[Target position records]
# # # # #

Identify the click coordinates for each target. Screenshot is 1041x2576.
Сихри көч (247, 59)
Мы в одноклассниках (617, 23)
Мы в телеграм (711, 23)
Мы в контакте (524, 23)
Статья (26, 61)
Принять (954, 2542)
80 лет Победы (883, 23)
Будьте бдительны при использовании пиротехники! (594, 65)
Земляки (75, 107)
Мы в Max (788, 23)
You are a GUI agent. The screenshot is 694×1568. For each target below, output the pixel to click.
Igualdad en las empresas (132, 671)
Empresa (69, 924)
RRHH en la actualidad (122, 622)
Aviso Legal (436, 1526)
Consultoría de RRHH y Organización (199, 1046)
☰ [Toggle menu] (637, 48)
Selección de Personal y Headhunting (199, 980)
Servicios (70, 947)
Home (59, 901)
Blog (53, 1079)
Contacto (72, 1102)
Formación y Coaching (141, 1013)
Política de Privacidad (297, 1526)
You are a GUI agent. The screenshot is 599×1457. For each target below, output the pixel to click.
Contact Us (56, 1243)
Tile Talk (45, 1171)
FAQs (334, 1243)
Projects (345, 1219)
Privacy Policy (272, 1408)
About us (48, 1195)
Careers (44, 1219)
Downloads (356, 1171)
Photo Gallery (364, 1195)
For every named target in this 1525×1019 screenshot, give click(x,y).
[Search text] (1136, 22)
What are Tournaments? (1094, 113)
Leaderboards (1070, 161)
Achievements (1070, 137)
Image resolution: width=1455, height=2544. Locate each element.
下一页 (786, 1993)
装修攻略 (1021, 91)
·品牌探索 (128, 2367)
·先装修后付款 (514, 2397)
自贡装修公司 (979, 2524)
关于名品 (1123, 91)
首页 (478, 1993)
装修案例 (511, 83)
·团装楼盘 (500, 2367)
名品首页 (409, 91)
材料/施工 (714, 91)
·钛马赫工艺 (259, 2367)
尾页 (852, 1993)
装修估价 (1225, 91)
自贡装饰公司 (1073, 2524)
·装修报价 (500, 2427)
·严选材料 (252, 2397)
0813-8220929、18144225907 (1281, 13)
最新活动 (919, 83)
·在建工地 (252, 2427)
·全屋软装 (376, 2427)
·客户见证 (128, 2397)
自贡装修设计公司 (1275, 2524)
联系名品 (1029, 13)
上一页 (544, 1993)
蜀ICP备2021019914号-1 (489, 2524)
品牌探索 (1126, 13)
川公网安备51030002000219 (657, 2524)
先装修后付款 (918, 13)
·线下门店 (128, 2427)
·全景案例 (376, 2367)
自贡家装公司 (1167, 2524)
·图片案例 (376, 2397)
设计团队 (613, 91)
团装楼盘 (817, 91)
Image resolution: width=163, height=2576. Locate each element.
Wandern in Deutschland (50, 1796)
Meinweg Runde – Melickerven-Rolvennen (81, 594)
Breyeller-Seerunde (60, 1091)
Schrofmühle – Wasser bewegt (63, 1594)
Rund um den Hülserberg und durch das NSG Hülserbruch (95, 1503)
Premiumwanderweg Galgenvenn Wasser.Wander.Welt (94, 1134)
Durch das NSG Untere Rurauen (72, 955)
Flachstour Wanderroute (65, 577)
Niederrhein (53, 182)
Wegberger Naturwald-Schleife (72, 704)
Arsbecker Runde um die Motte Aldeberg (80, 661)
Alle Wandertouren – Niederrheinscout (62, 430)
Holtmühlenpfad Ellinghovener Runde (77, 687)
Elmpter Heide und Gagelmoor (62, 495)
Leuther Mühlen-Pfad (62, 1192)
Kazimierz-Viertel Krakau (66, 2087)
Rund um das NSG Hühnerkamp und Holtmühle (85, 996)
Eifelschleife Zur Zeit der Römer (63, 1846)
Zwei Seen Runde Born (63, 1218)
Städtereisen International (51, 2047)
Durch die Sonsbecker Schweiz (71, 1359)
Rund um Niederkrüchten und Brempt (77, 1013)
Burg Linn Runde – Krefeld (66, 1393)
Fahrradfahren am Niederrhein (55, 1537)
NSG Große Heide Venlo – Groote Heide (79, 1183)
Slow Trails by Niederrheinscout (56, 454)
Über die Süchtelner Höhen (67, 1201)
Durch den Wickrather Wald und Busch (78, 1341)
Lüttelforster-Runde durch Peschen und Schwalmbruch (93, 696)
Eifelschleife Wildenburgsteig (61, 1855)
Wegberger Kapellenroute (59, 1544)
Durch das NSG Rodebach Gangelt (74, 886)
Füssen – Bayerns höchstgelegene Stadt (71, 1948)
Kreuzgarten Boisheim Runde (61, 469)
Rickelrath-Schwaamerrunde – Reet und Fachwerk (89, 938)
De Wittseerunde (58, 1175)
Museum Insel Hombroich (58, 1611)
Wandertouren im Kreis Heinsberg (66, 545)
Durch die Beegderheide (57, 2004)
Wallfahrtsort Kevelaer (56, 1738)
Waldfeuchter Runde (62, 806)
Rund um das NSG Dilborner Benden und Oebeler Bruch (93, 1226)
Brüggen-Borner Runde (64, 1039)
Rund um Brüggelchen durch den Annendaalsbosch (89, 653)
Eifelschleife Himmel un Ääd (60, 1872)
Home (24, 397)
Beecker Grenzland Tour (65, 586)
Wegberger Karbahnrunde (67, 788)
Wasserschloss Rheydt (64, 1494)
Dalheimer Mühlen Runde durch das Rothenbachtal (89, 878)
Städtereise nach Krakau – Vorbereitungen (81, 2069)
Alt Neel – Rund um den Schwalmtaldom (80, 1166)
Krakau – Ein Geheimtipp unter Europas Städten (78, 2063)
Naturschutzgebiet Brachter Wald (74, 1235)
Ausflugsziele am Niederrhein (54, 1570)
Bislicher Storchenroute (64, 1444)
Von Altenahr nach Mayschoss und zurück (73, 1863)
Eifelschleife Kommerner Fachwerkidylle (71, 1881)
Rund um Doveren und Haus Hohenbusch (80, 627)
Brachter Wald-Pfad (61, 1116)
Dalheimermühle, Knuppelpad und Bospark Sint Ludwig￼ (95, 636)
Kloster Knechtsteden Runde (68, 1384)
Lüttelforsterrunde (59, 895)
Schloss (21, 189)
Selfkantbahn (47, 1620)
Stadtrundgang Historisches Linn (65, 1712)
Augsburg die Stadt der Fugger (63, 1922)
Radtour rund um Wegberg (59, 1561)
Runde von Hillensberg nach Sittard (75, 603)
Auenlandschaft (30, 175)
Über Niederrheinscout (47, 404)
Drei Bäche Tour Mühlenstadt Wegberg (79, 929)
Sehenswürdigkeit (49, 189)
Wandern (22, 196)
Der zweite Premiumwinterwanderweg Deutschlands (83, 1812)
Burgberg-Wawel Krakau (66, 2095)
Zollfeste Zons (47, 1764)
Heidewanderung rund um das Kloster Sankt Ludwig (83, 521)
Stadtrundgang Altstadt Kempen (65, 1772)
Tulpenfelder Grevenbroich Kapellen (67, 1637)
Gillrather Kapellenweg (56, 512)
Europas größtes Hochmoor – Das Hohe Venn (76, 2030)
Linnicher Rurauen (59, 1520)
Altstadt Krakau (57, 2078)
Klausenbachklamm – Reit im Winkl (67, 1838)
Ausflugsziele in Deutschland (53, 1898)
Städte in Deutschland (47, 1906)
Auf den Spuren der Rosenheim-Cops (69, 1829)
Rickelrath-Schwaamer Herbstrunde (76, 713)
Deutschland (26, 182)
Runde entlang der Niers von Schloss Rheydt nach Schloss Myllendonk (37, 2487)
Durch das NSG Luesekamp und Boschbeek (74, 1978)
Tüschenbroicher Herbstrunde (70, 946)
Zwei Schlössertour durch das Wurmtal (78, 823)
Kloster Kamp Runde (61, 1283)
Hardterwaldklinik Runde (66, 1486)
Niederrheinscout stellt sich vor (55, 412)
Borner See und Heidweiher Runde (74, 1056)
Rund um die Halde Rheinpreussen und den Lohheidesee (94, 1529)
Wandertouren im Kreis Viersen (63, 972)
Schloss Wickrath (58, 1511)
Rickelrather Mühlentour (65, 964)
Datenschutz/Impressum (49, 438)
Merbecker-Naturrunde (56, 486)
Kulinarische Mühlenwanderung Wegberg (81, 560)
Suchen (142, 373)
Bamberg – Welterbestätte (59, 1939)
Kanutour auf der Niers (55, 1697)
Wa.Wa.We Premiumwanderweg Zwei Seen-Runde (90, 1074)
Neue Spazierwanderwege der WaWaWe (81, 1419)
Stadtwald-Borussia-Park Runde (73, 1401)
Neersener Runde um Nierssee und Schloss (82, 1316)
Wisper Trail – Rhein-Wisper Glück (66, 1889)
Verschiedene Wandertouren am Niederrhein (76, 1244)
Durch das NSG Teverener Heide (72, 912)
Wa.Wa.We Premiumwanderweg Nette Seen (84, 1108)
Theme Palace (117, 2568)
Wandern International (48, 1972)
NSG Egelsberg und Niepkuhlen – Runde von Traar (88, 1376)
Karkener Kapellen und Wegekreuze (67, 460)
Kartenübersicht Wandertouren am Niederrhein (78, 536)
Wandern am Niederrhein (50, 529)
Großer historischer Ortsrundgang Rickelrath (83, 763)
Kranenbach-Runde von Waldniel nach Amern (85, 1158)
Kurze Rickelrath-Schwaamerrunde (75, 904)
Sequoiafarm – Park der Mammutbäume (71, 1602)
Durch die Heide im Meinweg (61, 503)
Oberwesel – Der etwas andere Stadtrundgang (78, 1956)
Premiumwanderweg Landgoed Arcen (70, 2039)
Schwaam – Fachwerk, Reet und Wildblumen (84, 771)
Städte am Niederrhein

# # # # #

**OBJECTIVE:** List every line in the records above that contains the word "Wandertouren", copying each such line in full.

**COMPLETED EXERCISE:**
Alle Wandertouren – Niederrheinscout (62, 430)
Wandertouren im Kreis Heinsberg (66, 545)
Wandertouren im Kreis Viersen (63, 972)
Verschiedene Wandertouren am Niederrhein (76, 1244)
Kartenübersicht Wandertouren am Niederrhein (78, 536)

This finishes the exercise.